The Cloud Security Alliance (CSA), in collaboration with the American Institute of CPAs (AICPA), developed a third-party assessment program for CSPs called CSA Security Trust Assurance and Risk (STAR) Attestation. STAR is the industry’s most powerful program for cloud security assurance. STAR encompasses the key principles of transparency, rigorous auditing, and standards harmonization. The STAR program provides multiple benefits, including indications of best practices and validation of cloud offerings' security posture.
The SOC 2+ Framework allows SOC 2 to report on any additional controls over and above the trust services criteria controls for security, availability, confidentiality, processing integrity, and privacy. Taking advantage of this framework, STAR Attestation provides a framework for Certified Public Accountants performing independent assessments of CSPs using SOC 2 engagements with the Cloud Security Alliance’s Cloud Controls Matrix (CCM). Alternatively being a Certification Body Accedere can also provide the ISO/IEC 27001 Certification + CCM from CSA to achieve STAR Level 2 compliance.

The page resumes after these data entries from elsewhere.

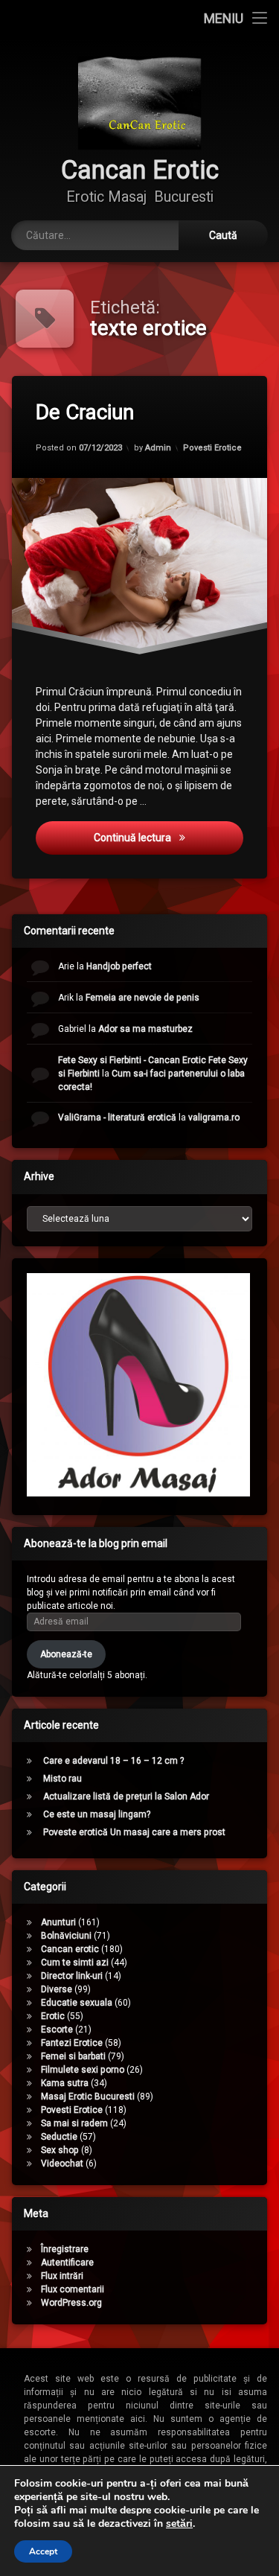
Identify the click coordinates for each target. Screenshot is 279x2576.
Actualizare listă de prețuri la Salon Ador (126, 1796)
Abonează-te (66, 1654)
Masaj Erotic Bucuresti (88, 2096)
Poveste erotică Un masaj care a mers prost (134, 1832)
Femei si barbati (73, 2056)
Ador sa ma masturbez (145, 1029)
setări (179, 2524)
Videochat (62, 2163)
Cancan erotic (70, 1949)
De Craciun (85, 412)
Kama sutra (65, 2083)
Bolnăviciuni (66, 1936)
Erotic (53, 2016)
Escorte (57, 2029)
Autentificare (67, 2262)
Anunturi (58, 1922)
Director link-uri (72, 1976)
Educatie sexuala (76, 2003)
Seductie (59, 2137)
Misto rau (62, 1778)
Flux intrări (62, 2276)
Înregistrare (65, 2249)
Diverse (56, 1989)
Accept (43, 2551)
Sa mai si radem (74, 2123)
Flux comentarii (72, 2289)
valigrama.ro (214, 1117)
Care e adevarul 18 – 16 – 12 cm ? (113, 1761)
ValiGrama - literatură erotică (117, 1117)
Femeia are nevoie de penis (142, 997)
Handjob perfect (119, 966)
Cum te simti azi (75, 1962)
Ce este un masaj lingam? (96, 1814)
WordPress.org (71, 2303)
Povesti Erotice (212, 447)
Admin (158, 447)
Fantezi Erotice (72, 2043)
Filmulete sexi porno (82, 2070)
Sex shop (60, 2150)
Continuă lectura (158, 837)
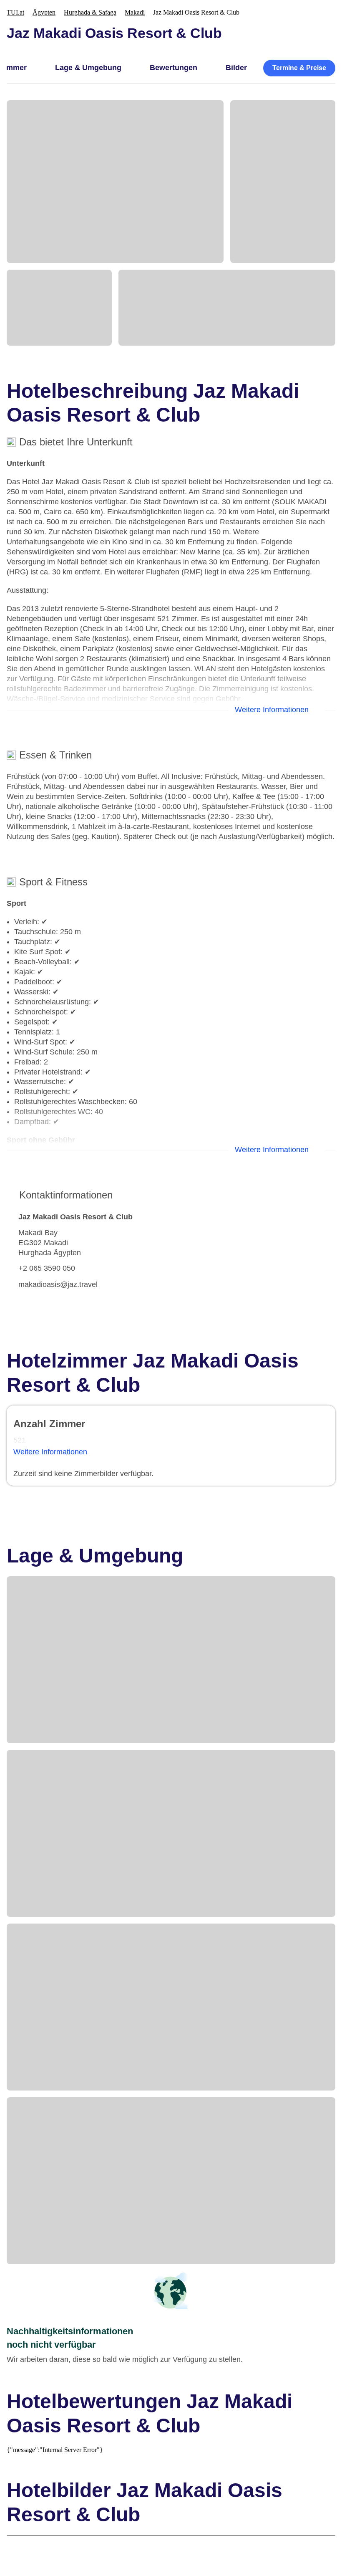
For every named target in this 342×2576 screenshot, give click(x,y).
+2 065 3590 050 (46, 1268)
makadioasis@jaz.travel (58, 1284)
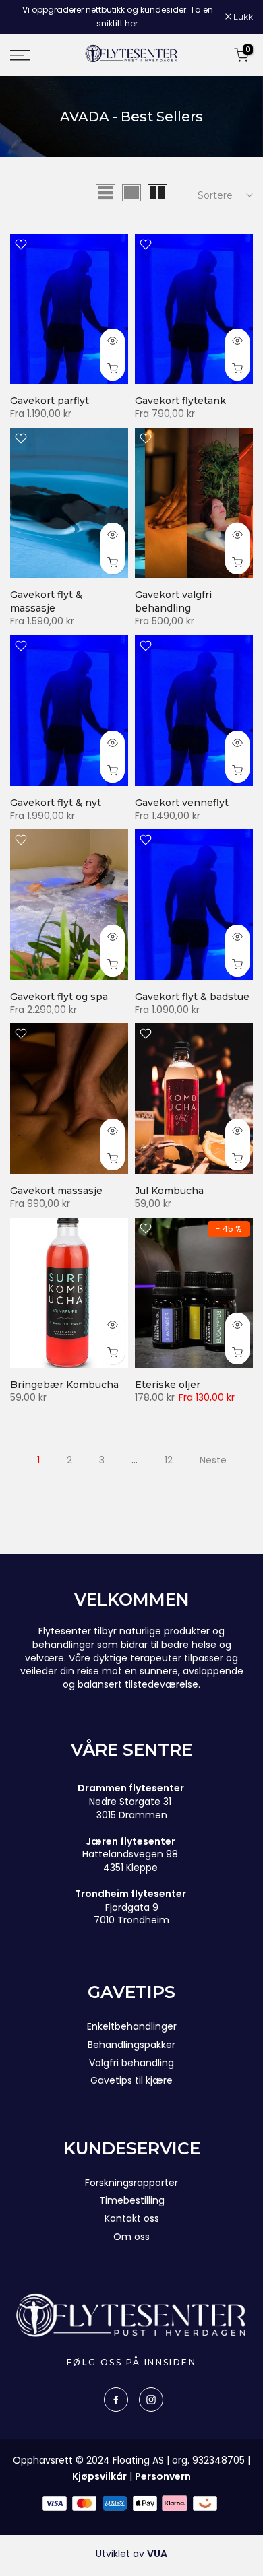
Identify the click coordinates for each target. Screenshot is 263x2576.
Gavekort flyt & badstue (192, 997)
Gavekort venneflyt (182, 803)
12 (169, 1460)
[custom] (116, 2399)
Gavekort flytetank (180, 401)
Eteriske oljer (167, 1385)
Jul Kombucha (169, 1191)
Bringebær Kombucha (64, 1385)
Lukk (242, 17)
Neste (213, 1460)
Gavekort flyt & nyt (55, 803)
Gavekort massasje (56, 1191)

The CCM now CCM 4, is the only meta-framework of cloud-specific security controls, mapped to leading standards, best practices, and regulations. CCM provides organizations with the needed structure, detail, and clarity related to information security. Cloud computing. CCM is currently considered a de facto standard for cloud security assurance and compliance. CCM also covers some privacy controls mapped to GDPR.
The STAR Attestation is positioned as STAR Certification at Level 2 of the Open Certification Framework. STAR Certification is a rigorous third-party independent assessment of the security of a cloud service provider. STAR Attestation is based on type I or SOC 2 compliance attestations supplemented by the criteria in the CCM. Accedere is listed with Cloud Security Alliance as Auditor
In February 2016, the Bundesamt fur Sicherheit Institute (BSI), or the German Federal Office for Information Security, established the Cloud Computing Compliance Controls Catalog (C5) certification after noting the rise in cloud computing in Germany. With the C5, BSI redefined the bar for CSPs when dealing with German data. The establishment of the C5 has increased the demands on CSPs by combining existing security standards including ISO 27001 Certification and requiring increased transparency in the data processing. C5 controls can be applied globally.
C5 is intended primarily for professional CSPs, their auditors, and customers of the CSPs. The catalog is divided into 17 thematic sections (e.g., organization of information security, physical security). C5 makes use of recognized security standards, such as ISO 27001 Certification, the Cloud Controls Matrix of the Cloud Security Alliance, and, BSI publications, and it uses these requirements wherever appropriate.
A SOC 2 compliance report proves that a CSP complies with the catalog requirements and that the statements made about transparency are correct. This report is based on the internationally recognized attestation system of the International Standard for Assurance Engagements (ISAE) 3000, which is used by public auditors. When auditing the annual financial statements, the auditors are already on site, and auditing according to C5 can be performed without much additional effort.